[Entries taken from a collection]
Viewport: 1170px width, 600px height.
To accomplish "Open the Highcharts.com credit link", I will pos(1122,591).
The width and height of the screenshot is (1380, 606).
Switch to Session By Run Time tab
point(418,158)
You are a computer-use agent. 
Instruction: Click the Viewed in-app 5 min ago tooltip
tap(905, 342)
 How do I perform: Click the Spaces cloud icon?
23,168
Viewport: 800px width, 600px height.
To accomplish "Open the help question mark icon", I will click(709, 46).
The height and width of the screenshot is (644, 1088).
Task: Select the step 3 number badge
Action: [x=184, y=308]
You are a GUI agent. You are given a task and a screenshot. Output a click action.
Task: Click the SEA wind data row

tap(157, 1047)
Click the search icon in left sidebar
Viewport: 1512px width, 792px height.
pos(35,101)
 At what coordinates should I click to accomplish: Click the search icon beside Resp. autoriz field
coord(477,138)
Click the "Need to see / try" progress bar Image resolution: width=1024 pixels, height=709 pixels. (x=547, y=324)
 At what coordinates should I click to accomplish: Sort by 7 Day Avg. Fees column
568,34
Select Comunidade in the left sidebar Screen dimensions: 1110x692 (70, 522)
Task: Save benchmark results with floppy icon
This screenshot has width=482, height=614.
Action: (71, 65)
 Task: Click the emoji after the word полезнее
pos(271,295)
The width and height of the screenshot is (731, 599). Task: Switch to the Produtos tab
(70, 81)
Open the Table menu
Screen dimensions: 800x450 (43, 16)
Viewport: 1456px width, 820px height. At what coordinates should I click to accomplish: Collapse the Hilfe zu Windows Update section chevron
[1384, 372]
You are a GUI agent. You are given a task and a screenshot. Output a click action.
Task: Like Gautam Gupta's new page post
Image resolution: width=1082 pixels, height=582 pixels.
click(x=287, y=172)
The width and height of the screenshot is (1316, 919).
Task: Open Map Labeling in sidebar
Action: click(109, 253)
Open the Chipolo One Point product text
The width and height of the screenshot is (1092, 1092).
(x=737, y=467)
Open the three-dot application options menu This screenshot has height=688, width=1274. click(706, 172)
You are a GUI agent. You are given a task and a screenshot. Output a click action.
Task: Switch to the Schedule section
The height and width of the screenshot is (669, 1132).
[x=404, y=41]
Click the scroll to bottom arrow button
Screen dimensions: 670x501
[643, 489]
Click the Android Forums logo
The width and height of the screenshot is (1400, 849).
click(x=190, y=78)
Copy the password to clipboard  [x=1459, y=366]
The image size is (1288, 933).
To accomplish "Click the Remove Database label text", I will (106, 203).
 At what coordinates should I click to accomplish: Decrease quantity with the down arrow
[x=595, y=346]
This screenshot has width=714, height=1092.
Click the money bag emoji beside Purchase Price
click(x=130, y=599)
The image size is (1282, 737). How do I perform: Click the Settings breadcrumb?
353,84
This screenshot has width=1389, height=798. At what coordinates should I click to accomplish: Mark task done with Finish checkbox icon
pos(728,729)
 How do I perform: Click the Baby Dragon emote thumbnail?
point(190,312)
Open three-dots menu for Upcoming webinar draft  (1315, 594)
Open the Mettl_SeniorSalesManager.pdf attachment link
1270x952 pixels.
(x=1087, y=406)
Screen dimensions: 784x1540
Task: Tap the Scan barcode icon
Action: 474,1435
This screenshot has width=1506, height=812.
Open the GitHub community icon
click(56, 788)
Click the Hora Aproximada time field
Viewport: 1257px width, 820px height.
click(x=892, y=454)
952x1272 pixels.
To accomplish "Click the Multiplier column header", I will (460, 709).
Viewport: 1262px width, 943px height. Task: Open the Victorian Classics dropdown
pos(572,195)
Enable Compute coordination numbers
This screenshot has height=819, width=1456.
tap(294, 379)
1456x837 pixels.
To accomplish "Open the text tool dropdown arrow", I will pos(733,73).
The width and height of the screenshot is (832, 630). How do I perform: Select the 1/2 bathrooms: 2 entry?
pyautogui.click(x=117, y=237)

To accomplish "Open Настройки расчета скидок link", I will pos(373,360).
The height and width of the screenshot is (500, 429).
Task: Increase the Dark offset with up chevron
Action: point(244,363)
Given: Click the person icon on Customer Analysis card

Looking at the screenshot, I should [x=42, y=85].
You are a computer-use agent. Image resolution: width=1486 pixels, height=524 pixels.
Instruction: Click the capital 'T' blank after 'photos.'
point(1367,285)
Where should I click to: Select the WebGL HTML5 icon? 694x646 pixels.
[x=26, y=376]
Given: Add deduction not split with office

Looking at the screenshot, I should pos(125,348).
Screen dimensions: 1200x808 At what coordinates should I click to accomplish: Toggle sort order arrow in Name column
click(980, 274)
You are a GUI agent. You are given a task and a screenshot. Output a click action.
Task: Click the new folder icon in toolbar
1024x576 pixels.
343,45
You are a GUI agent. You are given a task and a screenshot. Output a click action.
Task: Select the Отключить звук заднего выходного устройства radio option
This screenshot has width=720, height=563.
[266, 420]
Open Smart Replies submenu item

[DIRECTION] Select every line of the listing above that contains the word "section".

[REPLY TO THE TASK]
Viewport: 1456px width, 820px height. At what coordinates should I click to accomplish: Collapse the Hilfe zu Windows Update section chevron
Task: Switch to the Schedule section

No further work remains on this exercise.